Confocal \(\mu \)-photoluminescence intensity measurement. (a) Normalised emission intensity in a 50×50 μm2 area of a representative self-assembled InAs/GaAs QD sample. Three exemplary QDs are marked in yellow. (b) Schematic measurement setup: the QD sample is placed inside a Helium cryostat and excited by an above-band laser guided through a beamsplitter. The luminescence signal is collected and sent to a spectrometer.

Figure 3
figure 3

Emission spectra of the QDs encircled in Fig. 2a from left to right. The spectra are recorded between \({895}\,{\textrm{nm}}\) and \({925}\,{\textrm{nm}}\) wavelength in \({1024}\,{\textrm{px}}\) and normalised independently.

Contribution

This paper directly addresses this challenge. Here, we propose a data-driven machine-learning-based solution for the automated evaluation of the applicability of a semiconductor QD as single photon source based on its emission spectrum. Specifically, the goal is to build an expert system approximating the current experience-based suitability analysis. With this contribution, the (pre-)selection of viable QDs can be parallelised and processing times can be significantly reduced. Moreover, the technical relevance of this paper increases in the long-term, as methods like the one presented here are a necessary requirement for a large scale production of semiconductor QD single photon sources and thus for an industrial implementation of photonic technologies. To the authors’ best knowledge, at the time of writing, no such approach has yet been reported in the literature. In Ref.29, a machine-learning-based classifier of quantum sources is proposed, although it is limited to discriminating between the emission of single and non-single photons from nitrogen-vacancy centres in diamond. Otherwise, the focus lies on using machine learning to enhance the QD fabrication process itself30,31. In particular, a variety of methods is employed to either provide the design parameters of the synthesis32,33 or to make predictions about the resulting optical properties34,35.

This paper is structured as follows: after covering the physical background and relevance of the topic in the introduction, next, the evaluation algorithm is presented in depth and contextualized within the state of the art.

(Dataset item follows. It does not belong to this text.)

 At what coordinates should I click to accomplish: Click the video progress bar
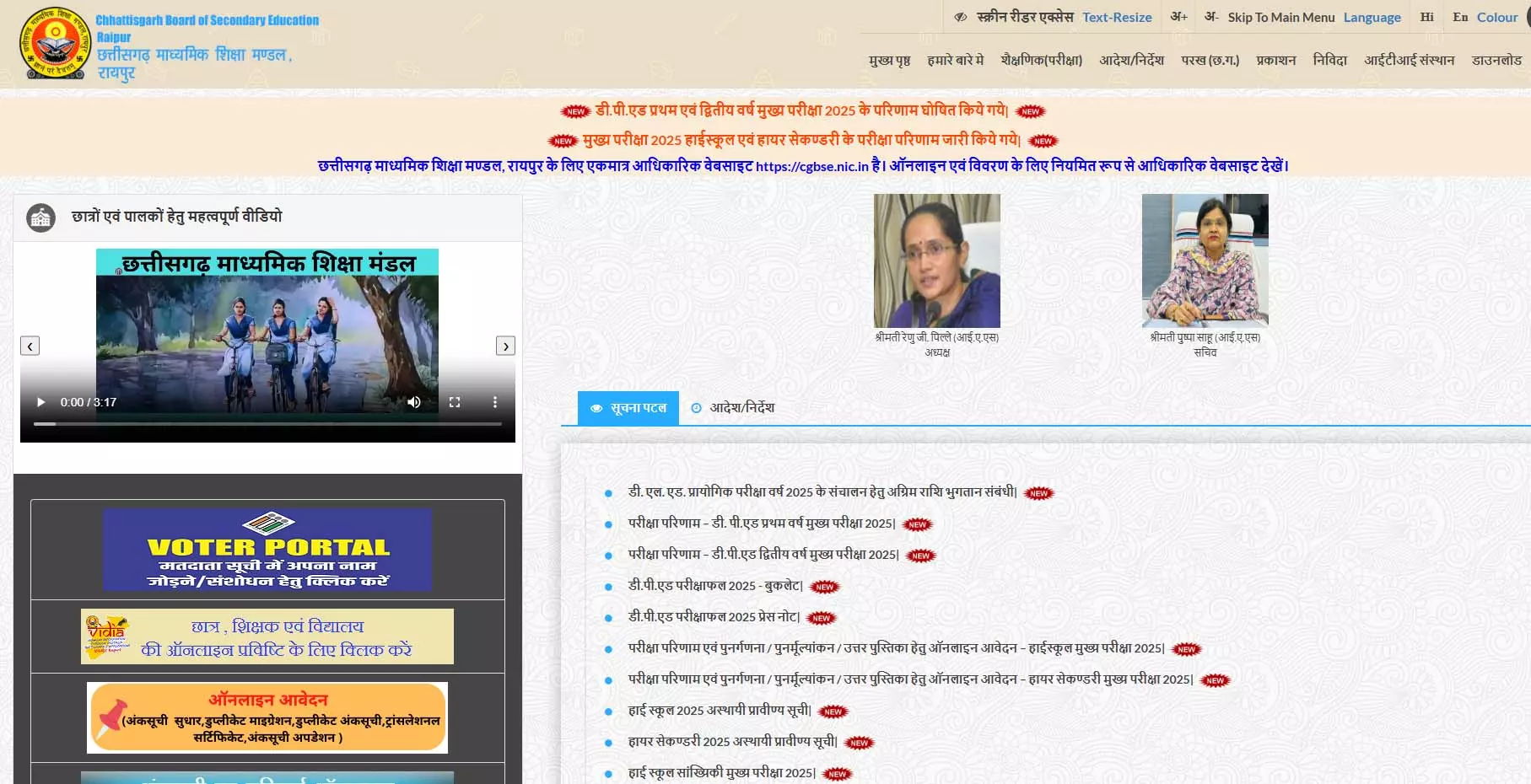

It is subsequently implemented and its performance showcased, which, finally, allows for a discussion of the proposed solution.

Quantum dot evaluation method

The development of a method for evaluating the photonic usability of a semiconductor QD based on its emission spectrum is mathematically equivalent to the identification of a function \(f:\,I\left( \lambda \right) \,\rightarrow \,s\) that maps a given emission spectrum \(I\left( \lambda \right) \) to a rating score \(s\in [0,\,1]\), with \(s=1\) encoding a potentially perfect single photon source recommended for further analyses, and \(s=0\) a most likely unfit candidate. As discussed in section “Semiconductor quantum dots”, given the complexity of this gauging combined with the lack of established conventions and the subjectivity involved, an analytical derivation of such a function is highly impractical. Therefore, in this paper, a data-driven regressive approach is proposed instead.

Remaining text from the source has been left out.